| Interface element records |
• • •

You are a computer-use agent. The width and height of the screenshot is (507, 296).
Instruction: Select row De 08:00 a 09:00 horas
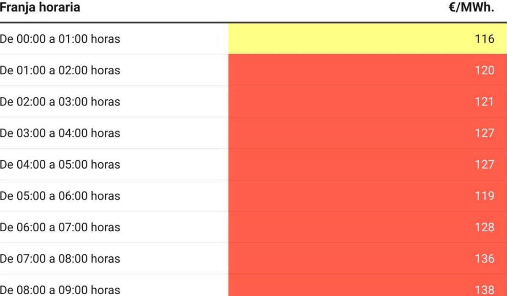click(254, 285)
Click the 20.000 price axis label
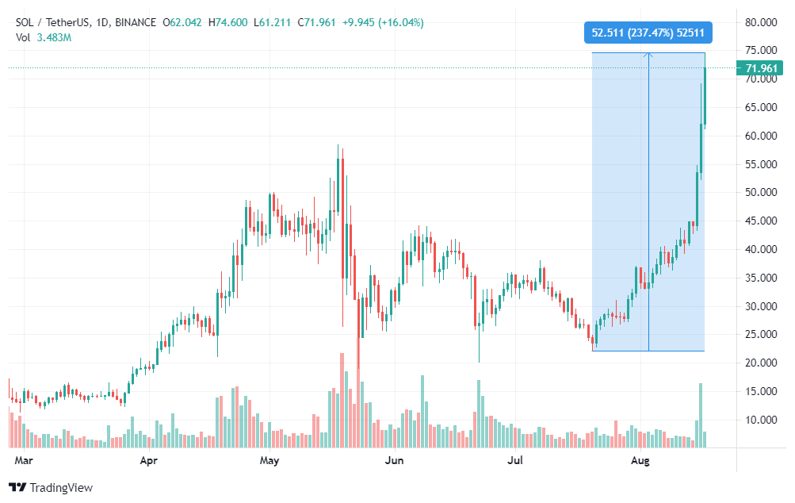 click(761, 363)
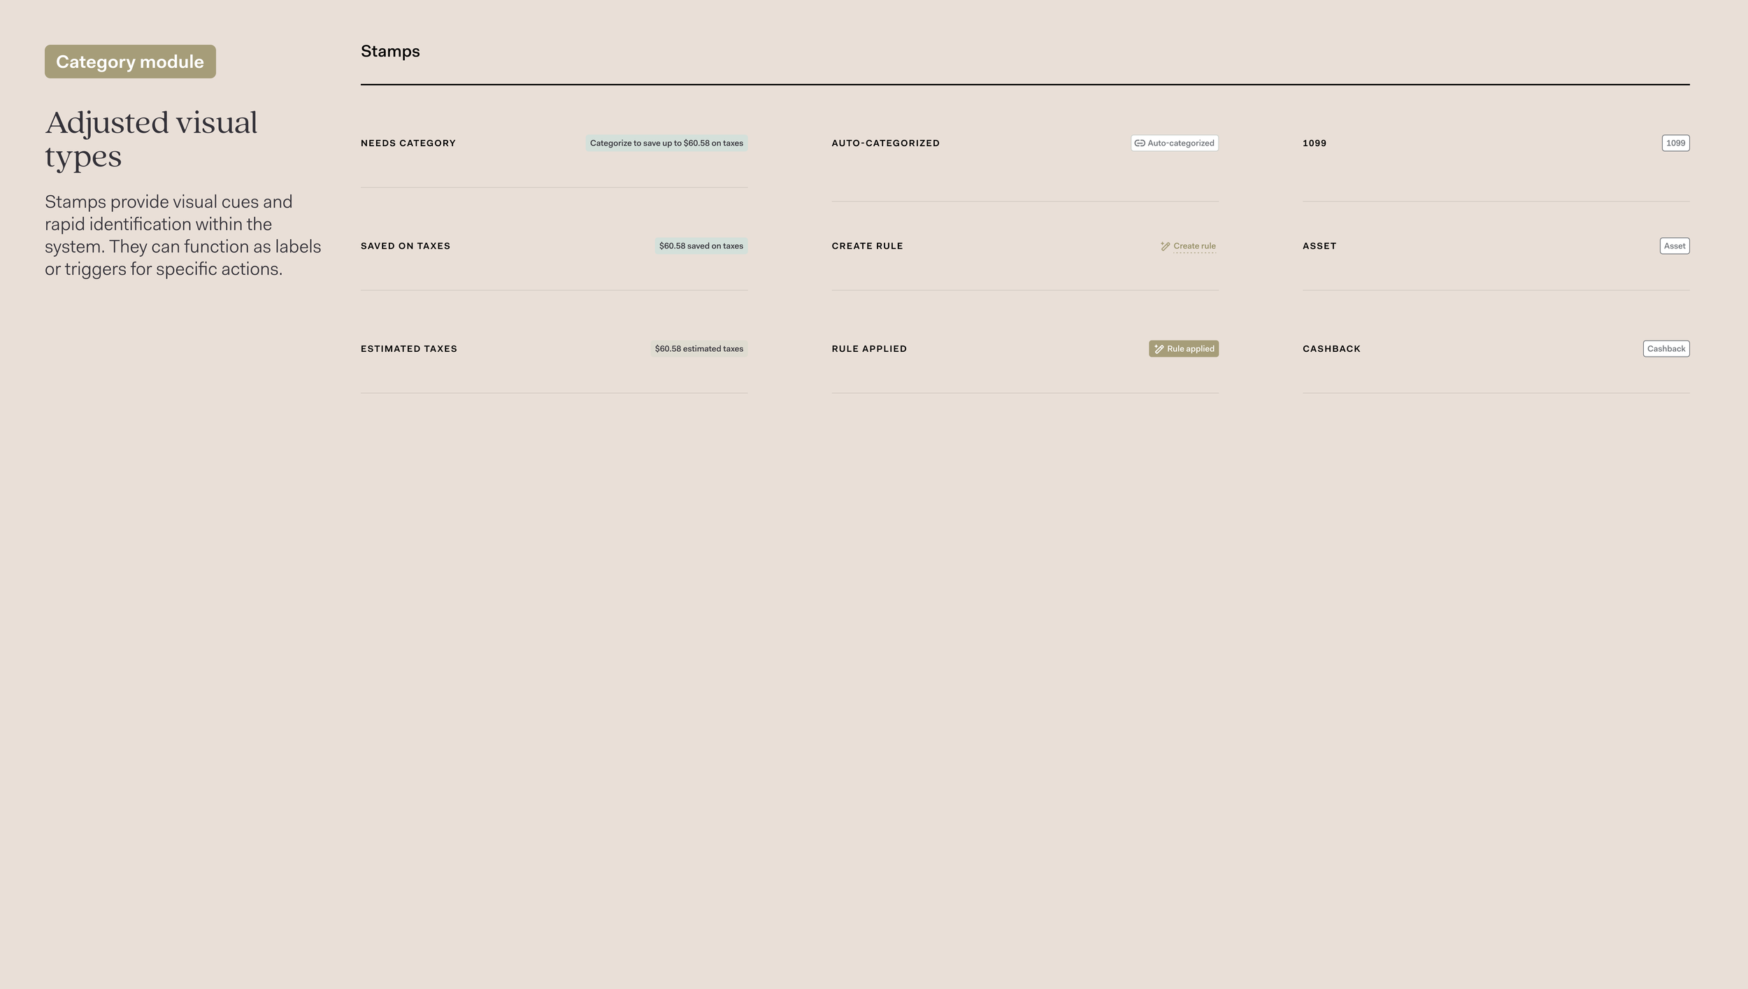The image size is (1748, 989).
Task: Click 'Categorize to save up to $60.58' stamp
Action: 666,143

• • •

| TASK REQUIREMENTS |
Output every line of the data above as one string in a JSON list, skipping blank lines and leaving the pictures out.

| ANSWER TO THIS TASK |
[
  "You are a computer-use agent. The width and height of the screenshot is (507, 296).",
  "Instruction: Select row De 08:00 a 09:00 horas",
  "click(254, 285)",
  "Click the 20.000 price axis label",
  " click(761, 363)",
  "The image size is (1748, 989).",
  "Task: Click 'Categorize to save up to $60.58' stamp",
  "Action: 666,143"
]